Black-Road-Issue-One-CoverBlack Road #1

Written By: Brian Wood
Art By: Garry Brown
Published: April 13, 2016 by Image Comics

I know at some point on this blog I’ve written about my religious writing background. I don’t talk about it much, and only do so when it’s pertinent to the comic or story I’m talking about. Today, quite possibly, marks the second time when my religious background comes to play on a story I’m reading. Black Road isn’t a religious book, nor is it really trying to deliver religious messages. Instead, it uses “Christian themes” to deliver what I felt was an excellent story. What I mean by Christian themes is that in this book we find Christians being the bad guys…maybe. As the main character says, “I’ve yet to determine if I will go to war for the Christians, or against them.”

With that said, the book itself focuses on one figure, Magnus. He is a behemoth of man compared to the scrawny characters around him, twice as wide and a foot or more taller. There’s no doubt that this dude is a warrior. Artist Garry Brown does a wonderful job in character design by allowing us to see this visually, thus giving us a part of the story without a need for exposition. There’s a coldness in Magnus’ eyes that plays a huge part in developing both the story and character.

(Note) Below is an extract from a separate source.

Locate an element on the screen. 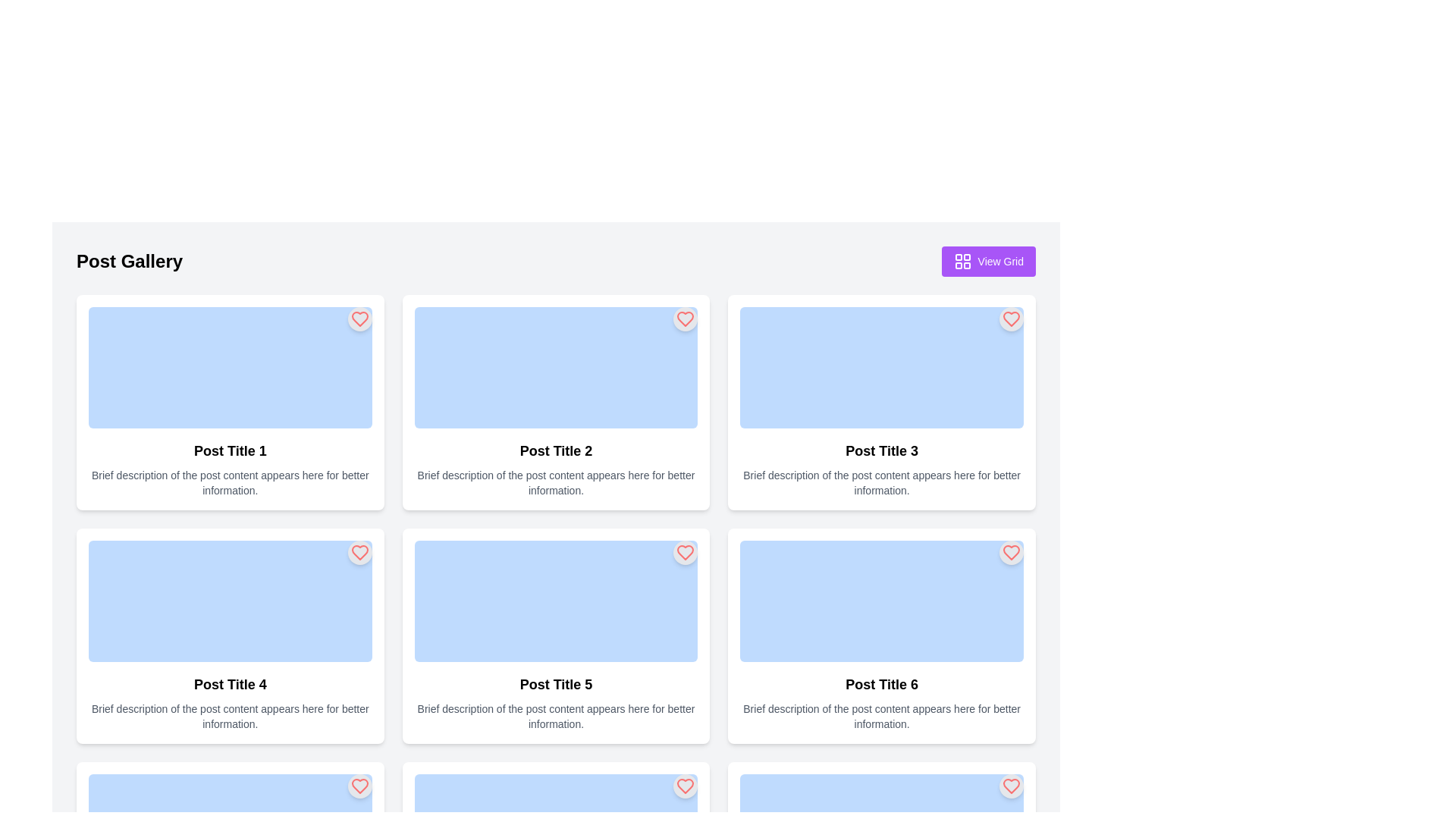  the Text label that provides a brief description of the second post in the gallery, located directly below the title 'Post Title 2' and the featured image is located at coordinates (555, 482).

Our story picks up when Magnus is approached to escort a church Cardinal through an area known as the Black Road. We learn it’s called that because of just how much evil has been committed on the road. In the words of Magnus, “It’s a path built of misery, sorrow, blood, and bile. Armies have died on the road, mothers have been butchered, children enslaved…” The plot twist comes about two-thirds of the way through the book, and from there the story is off an running. In my opinion, this was a great story, and very different than nearly everything I’m currently reading. If you enjoy the show Vikings, or Game of Thrones, this book will probably be of interest to you. (For clarity sake, Magnus kind of has a Brienne of Tarth vibe going). As for this writer, I’m sold on this series and will be grabbing the next few to see where the story goes.